As I’ve studied happiness and human nature, I’ve become more and more struck by how we each live in our own world—shaped by our own experiences, our own nature, our own interests, our own values. We all have our own perspective.
As writer Zora Neale Hurston observed, “Every man’s spice-box seasons his own food.”
I love collecting examples where I see this phenomenon in action.
For instance, with medication, sometimes one person’s negative side effect is the very reason that someone else takes that medication. I have a cat allergy, but I don’t like taking certain kinds of antihistamines, because they make me feel so sleepy. And other people take those antihistamines, because they want to feel sleepy, they don’t care about the effect on allergies. One person’s reason for taking medication is another person’s negative side effect.
I was in a crowded park once, and I saw a little girl start talking to a squirrel that had come near her. A passer-by also stopped, and he said kindly to the girl, “Oh honey, I don’t think that squirrel speaks Spanish.” But of course that squirrel speaks Spanish just as well as English—or any other language!

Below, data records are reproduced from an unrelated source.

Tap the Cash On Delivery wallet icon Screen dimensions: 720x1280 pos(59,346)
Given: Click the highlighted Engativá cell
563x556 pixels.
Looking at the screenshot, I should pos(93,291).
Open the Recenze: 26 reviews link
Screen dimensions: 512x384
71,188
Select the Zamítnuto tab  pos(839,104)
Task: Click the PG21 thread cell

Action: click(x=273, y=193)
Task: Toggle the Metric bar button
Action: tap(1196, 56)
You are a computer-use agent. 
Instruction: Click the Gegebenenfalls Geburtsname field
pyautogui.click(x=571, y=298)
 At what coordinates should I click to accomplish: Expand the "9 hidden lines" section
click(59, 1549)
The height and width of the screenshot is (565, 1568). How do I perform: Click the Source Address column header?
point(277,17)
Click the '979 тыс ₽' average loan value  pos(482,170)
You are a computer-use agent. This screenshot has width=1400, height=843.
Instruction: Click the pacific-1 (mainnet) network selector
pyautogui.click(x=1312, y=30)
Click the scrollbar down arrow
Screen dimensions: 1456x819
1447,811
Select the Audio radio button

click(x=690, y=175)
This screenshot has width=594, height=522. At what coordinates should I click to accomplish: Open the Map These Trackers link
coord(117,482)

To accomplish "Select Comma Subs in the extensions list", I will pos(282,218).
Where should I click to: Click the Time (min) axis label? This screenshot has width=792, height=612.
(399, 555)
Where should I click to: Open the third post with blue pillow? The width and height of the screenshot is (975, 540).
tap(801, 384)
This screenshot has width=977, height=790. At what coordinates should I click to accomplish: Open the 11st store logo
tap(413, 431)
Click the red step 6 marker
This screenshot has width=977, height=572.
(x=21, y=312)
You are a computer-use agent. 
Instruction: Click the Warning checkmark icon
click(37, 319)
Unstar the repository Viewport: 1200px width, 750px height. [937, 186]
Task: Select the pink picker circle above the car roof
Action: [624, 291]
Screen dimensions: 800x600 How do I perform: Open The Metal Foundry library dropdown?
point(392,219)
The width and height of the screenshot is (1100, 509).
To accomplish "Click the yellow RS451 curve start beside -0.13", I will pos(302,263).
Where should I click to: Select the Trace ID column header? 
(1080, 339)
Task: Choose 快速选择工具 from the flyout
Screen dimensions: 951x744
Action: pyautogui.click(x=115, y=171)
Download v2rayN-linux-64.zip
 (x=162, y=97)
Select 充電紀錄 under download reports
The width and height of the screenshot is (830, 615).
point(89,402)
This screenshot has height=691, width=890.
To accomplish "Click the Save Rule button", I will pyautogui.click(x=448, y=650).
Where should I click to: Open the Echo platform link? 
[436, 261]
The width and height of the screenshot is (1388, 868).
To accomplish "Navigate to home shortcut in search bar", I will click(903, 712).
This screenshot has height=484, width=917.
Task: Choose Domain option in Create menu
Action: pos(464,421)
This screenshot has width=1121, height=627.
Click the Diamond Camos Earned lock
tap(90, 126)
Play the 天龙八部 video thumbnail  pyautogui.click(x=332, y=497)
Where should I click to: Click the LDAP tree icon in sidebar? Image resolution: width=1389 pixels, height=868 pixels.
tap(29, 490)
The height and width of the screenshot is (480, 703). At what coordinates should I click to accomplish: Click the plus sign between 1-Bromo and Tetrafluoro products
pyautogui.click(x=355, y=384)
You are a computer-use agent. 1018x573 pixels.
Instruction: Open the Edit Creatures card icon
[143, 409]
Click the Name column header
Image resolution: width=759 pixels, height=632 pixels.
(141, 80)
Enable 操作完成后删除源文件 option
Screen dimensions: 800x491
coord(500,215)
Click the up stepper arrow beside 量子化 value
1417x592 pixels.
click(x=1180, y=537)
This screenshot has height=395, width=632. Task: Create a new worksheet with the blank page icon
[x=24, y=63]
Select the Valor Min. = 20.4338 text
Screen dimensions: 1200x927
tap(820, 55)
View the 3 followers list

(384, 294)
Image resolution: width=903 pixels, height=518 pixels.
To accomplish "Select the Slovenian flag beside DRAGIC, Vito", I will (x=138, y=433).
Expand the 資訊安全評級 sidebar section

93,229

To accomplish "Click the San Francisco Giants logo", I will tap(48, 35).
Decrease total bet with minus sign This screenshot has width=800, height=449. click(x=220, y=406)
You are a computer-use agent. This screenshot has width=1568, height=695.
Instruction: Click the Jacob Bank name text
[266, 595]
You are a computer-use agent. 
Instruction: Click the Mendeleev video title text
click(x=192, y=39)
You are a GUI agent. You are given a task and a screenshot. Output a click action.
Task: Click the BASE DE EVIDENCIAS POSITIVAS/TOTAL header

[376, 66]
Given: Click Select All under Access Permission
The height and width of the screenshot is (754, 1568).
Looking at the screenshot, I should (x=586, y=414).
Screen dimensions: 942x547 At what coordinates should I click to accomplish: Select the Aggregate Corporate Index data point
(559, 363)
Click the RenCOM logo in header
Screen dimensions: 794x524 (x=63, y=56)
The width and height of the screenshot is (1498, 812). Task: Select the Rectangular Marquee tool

And then there’s the old story where a traveler is standing on the side of a river, and he’s desperate to get across. He sees a man standing on the far bank, and shouts, “Quick, tell me, how do I get to the other side of the river?” The man pauses and looks puzzled by the question. So the traveler yells again, “Please, please, can you tell me, how do I get to the other side of the river.” And the man answers, “Mister, you are on the other side of the river.”
It’s easy to forget that the way we see the world is very much shaped by our own perspective.